One of the biggest questions for businesses in the 2020 presidential election is whether Joe Biden, the Democratic contender, would end Trump’s tariffs and repair a frayed relationship with China if he wins in November. Trump’s trade war with China routinely rattled financial markets in 2018 and 2019, when Trump was ratcheting up the tariffs and China began retaliating. Some U.S. companies moved supply chains out of China, while others made plans to.

Biden hasn’t showed his hand on China yet, but businesses can probably hope for a reprieve from the tariffs if Biden is the next president. “I don't expect that they would go away immediately,” Todd Mariano of the Eurasia Group says on the latest episode of the Yahoo Finance Electionomics podcast. “But I do expect that they would eventually go away. My general assumption is that Biden is going to employ a different approach towards China.”

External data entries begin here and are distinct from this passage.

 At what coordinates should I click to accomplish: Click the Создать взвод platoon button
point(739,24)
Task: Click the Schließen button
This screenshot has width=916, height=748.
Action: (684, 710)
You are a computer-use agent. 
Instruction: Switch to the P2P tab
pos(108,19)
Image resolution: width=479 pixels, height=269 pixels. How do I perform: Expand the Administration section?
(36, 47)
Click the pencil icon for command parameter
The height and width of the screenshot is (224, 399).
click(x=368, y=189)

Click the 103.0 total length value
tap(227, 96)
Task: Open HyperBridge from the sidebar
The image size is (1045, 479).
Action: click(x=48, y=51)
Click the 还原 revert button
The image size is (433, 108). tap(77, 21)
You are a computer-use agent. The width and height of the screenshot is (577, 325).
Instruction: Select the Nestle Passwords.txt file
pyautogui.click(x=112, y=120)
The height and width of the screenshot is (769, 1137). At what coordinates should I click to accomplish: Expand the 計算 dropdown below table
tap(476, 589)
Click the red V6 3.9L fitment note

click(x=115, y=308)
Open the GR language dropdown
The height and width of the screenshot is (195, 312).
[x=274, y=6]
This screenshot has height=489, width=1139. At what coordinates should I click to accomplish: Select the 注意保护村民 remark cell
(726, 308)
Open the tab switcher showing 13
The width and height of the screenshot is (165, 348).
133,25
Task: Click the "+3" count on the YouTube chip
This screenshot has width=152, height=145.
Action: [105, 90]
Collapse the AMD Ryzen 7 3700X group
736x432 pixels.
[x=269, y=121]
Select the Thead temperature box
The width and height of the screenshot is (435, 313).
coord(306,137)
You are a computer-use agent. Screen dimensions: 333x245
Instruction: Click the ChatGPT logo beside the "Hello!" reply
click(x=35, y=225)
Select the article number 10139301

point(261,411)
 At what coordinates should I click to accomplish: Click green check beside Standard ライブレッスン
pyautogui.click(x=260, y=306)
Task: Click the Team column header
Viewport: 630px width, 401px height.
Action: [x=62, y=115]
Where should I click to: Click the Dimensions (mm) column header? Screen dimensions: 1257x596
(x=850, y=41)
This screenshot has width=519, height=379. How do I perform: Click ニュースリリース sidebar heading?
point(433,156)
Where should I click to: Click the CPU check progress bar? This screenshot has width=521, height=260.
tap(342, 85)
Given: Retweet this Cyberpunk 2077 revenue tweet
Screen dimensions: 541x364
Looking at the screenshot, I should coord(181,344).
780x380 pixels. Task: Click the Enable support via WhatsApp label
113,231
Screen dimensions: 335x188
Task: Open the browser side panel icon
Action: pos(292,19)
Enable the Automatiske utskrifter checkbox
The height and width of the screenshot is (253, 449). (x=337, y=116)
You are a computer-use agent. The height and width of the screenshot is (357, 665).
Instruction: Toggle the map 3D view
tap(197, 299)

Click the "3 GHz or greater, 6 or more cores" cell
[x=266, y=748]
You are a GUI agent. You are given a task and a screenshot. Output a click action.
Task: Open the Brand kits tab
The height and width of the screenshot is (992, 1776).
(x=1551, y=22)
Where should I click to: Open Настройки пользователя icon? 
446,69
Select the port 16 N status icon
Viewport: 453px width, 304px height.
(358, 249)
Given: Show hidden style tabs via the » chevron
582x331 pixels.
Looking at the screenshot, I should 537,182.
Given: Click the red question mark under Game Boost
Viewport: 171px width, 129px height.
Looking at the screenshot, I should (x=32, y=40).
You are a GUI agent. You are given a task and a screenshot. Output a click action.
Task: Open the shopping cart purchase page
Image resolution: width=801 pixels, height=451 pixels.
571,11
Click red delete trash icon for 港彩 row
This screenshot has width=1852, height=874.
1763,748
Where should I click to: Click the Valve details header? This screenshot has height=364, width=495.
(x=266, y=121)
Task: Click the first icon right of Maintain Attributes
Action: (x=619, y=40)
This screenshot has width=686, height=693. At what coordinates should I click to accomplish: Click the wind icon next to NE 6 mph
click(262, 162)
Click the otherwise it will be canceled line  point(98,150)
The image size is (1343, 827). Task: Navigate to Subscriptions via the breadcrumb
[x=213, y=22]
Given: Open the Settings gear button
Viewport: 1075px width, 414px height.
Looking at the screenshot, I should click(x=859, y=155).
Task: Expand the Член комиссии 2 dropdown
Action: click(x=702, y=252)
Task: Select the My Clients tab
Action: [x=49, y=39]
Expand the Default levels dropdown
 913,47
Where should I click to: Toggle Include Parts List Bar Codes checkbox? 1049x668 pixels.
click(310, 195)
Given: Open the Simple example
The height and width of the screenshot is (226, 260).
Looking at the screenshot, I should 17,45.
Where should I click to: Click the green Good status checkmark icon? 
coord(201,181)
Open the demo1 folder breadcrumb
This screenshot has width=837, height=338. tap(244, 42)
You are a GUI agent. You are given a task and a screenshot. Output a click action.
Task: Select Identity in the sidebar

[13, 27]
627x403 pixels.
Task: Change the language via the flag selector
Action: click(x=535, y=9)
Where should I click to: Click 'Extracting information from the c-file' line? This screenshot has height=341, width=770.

It wouldn’t make sense for Biden to remove Trump’s tariffs without demanding something in return. So what might Biden ask for? There are many possibilities. Like Trump, many Democrats think China should be punished for stealing western technology and using state-backed firms to lower prices below cost and capture market share from producers in other countries. Biden could press China on non-economic issues, as well. Trump has shown little interest in human rights issues in China, but Biden and many Democrats care more about mistreatment of the Uighur minority in western China, and could demand improved treatment. Hong Kong is a new flash point, now that Chinese President Xi Jinping has accelerated efforts to extinguish democratic freedoms in the former British colony. China’s territorial expansionism in the South China Sea is another point of tension.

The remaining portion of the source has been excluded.